* _What is required_:
Filter the listing for lines containing "computer".

-*-*-

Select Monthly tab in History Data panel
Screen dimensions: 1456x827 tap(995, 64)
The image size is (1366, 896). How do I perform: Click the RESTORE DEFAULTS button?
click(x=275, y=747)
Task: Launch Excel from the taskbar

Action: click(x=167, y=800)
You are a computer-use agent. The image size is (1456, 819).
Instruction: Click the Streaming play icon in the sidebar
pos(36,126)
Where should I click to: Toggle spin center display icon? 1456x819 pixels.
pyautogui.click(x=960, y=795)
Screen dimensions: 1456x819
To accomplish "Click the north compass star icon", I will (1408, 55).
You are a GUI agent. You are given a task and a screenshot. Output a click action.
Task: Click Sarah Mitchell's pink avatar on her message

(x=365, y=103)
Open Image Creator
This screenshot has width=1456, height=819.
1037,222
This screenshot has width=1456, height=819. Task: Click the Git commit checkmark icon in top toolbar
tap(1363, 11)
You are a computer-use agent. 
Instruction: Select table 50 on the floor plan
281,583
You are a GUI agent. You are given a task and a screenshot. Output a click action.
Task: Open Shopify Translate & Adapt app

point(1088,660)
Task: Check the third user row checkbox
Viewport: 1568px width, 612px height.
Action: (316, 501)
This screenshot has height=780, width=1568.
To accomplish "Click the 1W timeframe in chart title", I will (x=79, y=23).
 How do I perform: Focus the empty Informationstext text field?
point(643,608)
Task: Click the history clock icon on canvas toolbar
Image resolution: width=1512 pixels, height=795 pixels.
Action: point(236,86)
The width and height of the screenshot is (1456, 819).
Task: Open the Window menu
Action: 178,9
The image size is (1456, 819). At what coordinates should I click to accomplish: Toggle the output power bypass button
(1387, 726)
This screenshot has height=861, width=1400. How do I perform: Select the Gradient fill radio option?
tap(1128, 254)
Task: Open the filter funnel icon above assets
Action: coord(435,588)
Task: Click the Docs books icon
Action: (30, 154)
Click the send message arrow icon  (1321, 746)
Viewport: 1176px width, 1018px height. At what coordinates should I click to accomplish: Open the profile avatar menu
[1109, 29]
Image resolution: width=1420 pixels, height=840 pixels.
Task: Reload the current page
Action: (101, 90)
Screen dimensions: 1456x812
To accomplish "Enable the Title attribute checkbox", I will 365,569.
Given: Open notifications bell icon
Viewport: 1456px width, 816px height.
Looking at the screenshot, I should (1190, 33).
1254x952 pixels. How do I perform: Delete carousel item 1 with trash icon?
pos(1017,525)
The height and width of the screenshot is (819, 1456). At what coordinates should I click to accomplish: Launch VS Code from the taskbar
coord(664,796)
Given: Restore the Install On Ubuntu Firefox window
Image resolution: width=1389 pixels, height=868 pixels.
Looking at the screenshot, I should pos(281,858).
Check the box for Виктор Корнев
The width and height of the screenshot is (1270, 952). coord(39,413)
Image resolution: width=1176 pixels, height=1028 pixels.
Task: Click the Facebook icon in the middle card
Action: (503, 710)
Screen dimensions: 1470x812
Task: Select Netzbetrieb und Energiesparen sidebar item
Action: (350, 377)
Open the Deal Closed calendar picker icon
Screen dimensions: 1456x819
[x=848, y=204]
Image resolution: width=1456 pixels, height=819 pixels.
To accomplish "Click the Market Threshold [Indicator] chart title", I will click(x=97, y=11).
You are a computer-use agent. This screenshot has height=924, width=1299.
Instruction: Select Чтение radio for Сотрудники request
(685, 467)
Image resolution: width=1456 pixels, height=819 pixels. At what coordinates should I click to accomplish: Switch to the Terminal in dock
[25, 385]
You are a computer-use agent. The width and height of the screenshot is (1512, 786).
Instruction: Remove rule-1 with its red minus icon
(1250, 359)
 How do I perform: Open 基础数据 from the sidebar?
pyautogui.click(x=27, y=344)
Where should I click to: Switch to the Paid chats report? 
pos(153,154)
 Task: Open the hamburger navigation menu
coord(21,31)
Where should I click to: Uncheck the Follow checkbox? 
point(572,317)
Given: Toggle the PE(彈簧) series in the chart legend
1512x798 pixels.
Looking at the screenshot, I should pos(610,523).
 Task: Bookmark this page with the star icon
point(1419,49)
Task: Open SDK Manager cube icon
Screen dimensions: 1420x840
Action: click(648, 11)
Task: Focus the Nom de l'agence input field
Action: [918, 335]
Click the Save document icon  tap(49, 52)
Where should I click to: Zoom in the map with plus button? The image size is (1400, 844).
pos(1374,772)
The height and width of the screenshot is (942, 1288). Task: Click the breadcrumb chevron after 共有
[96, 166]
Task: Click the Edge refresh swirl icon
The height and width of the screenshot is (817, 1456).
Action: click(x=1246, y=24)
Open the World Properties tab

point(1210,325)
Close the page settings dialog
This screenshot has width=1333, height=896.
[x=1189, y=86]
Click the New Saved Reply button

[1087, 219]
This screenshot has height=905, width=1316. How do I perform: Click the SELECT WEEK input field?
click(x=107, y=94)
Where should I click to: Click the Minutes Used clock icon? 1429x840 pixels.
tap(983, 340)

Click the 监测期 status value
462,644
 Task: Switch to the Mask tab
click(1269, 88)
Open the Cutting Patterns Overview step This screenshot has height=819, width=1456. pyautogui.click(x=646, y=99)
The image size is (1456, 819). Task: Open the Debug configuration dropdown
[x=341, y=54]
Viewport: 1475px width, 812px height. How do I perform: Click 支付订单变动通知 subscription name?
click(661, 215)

-*-*-

* _Your solution_:
You are a computer-use agent. The image size is (1456, 819).
You are a computer-use agent. 
You are a computer-use agent. This screenshot has height=924, width=1299.
You are a computer-use agent. The width and height of the screenshot is (1512, 786).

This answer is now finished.